WHAT YOU WILL DO. Every line below should be duplicated exactly.

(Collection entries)
□ □ □

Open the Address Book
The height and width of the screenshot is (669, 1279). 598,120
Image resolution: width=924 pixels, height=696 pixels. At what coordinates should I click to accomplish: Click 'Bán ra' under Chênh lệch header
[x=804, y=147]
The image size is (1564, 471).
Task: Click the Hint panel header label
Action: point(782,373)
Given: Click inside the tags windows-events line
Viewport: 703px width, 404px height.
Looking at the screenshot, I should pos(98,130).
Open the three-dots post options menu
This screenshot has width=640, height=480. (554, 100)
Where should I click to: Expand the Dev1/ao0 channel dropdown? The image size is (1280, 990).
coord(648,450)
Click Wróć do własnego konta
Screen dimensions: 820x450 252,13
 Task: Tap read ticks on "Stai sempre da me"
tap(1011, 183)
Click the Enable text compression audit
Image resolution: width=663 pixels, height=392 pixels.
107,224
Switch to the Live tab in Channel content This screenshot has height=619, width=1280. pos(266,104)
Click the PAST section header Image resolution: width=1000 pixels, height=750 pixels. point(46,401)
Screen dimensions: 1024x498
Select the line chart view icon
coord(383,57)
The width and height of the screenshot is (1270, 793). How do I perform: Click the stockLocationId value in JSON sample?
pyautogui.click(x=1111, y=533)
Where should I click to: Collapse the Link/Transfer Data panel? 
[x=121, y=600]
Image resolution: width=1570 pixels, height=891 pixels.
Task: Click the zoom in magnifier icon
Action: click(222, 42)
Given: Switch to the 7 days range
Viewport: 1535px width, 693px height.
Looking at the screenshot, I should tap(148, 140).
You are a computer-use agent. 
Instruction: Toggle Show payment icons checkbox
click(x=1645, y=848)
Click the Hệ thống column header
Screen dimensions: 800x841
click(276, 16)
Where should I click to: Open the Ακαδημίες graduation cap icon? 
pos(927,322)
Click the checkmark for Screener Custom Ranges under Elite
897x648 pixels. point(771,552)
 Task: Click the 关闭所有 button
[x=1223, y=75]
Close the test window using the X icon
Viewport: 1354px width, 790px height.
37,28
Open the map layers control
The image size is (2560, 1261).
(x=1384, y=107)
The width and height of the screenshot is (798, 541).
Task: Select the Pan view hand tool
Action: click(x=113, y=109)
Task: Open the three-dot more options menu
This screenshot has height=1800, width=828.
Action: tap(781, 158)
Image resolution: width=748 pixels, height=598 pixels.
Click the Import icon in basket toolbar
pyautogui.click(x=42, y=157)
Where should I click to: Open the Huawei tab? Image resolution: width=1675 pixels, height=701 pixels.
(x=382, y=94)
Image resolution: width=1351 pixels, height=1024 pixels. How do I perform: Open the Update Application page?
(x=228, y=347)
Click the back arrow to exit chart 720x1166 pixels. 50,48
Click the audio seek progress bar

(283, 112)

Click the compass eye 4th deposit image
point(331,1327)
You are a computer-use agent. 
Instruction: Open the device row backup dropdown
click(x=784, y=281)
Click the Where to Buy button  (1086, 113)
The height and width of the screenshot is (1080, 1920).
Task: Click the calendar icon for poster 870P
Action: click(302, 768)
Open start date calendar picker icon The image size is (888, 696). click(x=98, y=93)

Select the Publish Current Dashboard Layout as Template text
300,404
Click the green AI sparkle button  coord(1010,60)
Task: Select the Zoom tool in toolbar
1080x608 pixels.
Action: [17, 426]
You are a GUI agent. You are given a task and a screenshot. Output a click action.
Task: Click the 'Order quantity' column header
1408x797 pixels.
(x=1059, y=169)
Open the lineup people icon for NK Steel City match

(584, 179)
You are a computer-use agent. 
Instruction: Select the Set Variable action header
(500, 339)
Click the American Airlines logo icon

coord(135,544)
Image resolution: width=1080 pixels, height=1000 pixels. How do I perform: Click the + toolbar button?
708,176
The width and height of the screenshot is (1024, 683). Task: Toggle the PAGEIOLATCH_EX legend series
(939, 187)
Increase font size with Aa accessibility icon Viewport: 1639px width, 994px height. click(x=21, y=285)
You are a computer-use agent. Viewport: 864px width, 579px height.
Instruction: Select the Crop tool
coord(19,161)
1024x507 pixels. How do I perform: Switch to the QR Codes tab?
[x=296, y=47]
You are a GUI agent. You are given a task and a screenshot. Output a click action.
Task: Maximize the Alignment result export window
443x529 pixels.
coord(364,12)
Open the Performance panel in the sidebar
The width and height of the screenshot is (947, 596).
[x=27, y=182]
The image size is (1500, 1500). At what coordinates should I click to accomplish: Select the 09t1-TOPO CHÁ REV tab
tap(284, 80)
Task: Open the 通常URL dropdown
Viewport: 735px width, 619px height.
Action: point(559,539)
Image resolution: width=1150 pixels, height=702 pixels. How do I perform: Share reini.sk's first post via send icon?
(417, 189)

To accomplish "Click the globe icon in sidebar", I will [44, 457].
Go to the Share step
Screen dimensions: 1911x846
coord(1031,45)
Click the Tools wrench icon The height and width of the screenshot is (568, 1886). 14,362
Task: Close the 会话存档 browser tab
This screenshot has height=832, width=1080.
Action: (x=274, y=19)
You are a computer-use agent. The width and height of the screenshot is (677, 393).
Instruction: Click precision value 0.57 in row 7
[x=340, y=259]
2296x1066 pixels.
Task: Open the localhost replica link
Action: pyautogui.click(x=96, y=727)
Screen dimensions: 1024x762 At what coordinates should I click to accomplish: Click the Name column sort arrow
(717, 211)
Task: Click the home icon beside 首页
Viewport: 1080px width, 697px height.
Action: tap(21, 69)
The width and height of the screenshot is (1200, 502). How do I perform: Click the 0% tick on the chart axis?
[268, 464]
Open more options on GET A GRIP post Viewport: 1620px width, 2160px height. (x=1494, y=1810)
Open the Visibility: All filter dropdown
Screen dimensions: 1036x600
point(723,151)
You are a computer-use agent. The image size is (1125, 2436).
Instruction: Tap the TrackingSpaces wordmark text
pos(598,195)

□ □ □

TASK OUTPUT.
Open the Address Book
The height and width of the screenshot is (669, 1279). 598,120
Image resolution: width=924 pixels, height=696 pixels. At what coordinates should I click to accomplish: Click 'Bán ra' under Chênh lệch header
[x=804, y=147]
The image size is (1564, 471).
Task: Click the Hint panel header label
Action: point(782,373)
Given: Click inside the tags windows-events line
Viewport: 703px width, 404px height.
Looking at the screenshot, I should pos(98,130).
Open the three-dots post options menu
This screenshot has width=640, height=480. (554, 100)
Where should I click to: Expand the Dev1/ao0 channel dropdown? The image size is (1280, 990).
coord(648,450)
Click Wróć do własnego konta
Screen dimensions: 820x450 252,13
 Task: Tap read ticks on "Stai sempre da me"
tap(1011, 183)
Click the Enable text compression audit
Image resolution: width=663 pixels, height=392 pixels.
107,224
Switch to the Live tab in Channel content This screenshot has height=619, width=1280. pos(266,104)
Click the PAST section header Image resolution: width=1000 pixels, height=750 pixels. point(46,401)
Screen dimensions: 1024x498
Select the line chart view icon
coord(383,57)
The width and height of the screenshot is (1270, 793). How do I perform: Click the stockLocationId value in JSON sample?
pyautogui.click(x=1111, y=533)
Where should I click to: Collapse the Link/Transfer Data panel? 
[x=121, y=600]
Image resolution: width=1570 pixels, height=891 pixels.
Task: Click the zoom in magnifier icon
Action: click(222, 42)
Given: Switch to the 7 days range
Viewport: 1535px width, 693px height.
Looking at the screenshot, I should tap(148, 140).
You are a computer-use agent. 
Instruction: Toggle Show payment icons checkbox
click(x=1645, y=848)
Click the Hệ thống column header
Screen dimensions: 800x841
click(276, 16)
Where should I click to: Open the Ακαδημίες graduation cap icon? 
pos(927,322)
Click the checkmark for Screener Custom Ranges under Elite
897x648 pixels. point(771,552)
 Task: Click the 关闭所有 button
[x=1223, y=75]
Close the test window using the X icon
Viewport: 1354px width, 790px height.
37,28
Open the map layers control
The image size is (2560, 1261).
(x=1384, y=107)
The width and height of the screenshot is (798, 541).
Task: Select the Pan view hand tool
Action: click(x=113, y=109)
Task: Open the three-dot more options menu
This screenshot has height=1800, width=828.
Action: tap(781, 158)
Image resolution: width=748 pixels, height=598 pixels.
Click the Import icon in basket toolbar
pyautogui.click(x=42, y=157)
Where should I click to: Open the Huawei tab? Image resolution: width=1675 pixels, height=701 pixels.
(x=382, y=94)
Image resolution: width=1351 pixels, height=1024 pixels. How do I perform: Open the Update Application page?
(x=228, y=347)
Click the back arrow to exit chart 720x1166 pixels. 50,48
Click the audio seek progress bar

(283, 112)

Click the compass eye 4th deposit image
point(331,1327)
You are a computer-use agent. 
Instruction: Open the device row backup dropdown
click(x=784, y=281)
Click the Where to Buy button  (1086, 113)
The height and width of the screenshot is (1080, 1920).
Task: Click the calendar icon for poster 870P
Action: click(302, 768)
Open start date calendar picker icon The image size is (888, 696). click(x=98, y=93)

Select the Publish Current Dashboard Layout as Template text
300,404
Click the green AI sparkle button  coord(1010,60)
Task: Select the Zoom tool in toolbar
1080x608 pixels.
Action: [17, 426]
You are a GUI agent. You are given a task and a screenshot. Output a click action.
Task: Click the 'Order quantity' column header
1408x797 pixels.
(x=1059, y=169)
Open the lineup people icon for NK Steel City match

(584, 179)
You are a computer-use agent. 
Instruction: Select the Set Variable action header
(500, 339)
Click the American Airlines logo icon

coord(135,544)
Image resolution: width=1080 pixels, height=1000 pixels. How do I perform: Click the + toolbar button?
708,176
The width and height of the screenshot is (1024, 683). Task: Toggle the PAGEIOLATCH_EX legend series
(939, 187)
Increase font size with Aa accessibility icon Viewport: 1639px width, 994px height. click(x=21, y=285)
You are a computer-use agent. Viewport: 864px width, 579px height.
Instruction: Select the Crop tool
coord(19,161)
1024x507 pixels. How do I perform: Switch to the QR Codes tab?
[x=296, y=47]
You are a GUI agent. You are given a task and a screenshot. Output a click action.
Task: Maximize the Alignment result export window
443x529 pixels.
coord(364,12)
Open the Performance panel in the sidebar
The width and height of the screenshot is (947, 596).
[x=27, y=182]
The image size is (1500, 1500). At what coordinates should I click to accomplish: Select the 09t1-TOPO CHÁ REV tab
tap(284, 80)
Task: Open the 通常URL dropdown
Viewport: 735px width, 619px height.
Action: point(559,539)
Image resolution: width=1150 pixels, height=702 pixels. How do I perform: Share reini.sk's first post via send icon?
(417, 189)

To accomplish "Click the globe icon in sidebar", I will [44, 457].
Go to the Share step
Screen dimensions: 1911x846
coord(1031,45)
Click the Tools wrench icon The height and width of the screenshot is (568, 1886). 14,362
Task: Close the 会话存档 browser tab
This screenshot has height=832, width=1080.
Action: (x=274, y=19)
You are a computer-use agent. The width and height of the screenshot is (677, 393).
Instruction: Click precision value 0.57 in row 7
[x=340, y=259]
2296x1066 pixels.
Task: Open the localhost replica link
Action: pyautogui.click(x=96, y=727)
Screen dimensions: 1024x762 At what coordinates should I click to accomplish: Click the Name column sort arrow
(717, 211)
Task: Click the home icon beside 首页
Viewport: 1080px width, 697px height.
Action: tap(21, 69)
The width and height of the screenshot is (1200, 502). How do I perform: Click the 0% tick on the chart axis?
[268, 464]
Open more options on GET A GRIP post Viewport: 1620px width, 2160px height. (x=1494, y=1810)
Open the Visibility: All filter dropdown
Screen dimensions: 1036x600
point(723,151)
You are a computer-use agent. The image size is (1125, 2436).
Instruction: Tap the TrackingSpaces wordmark text
pos(598,195)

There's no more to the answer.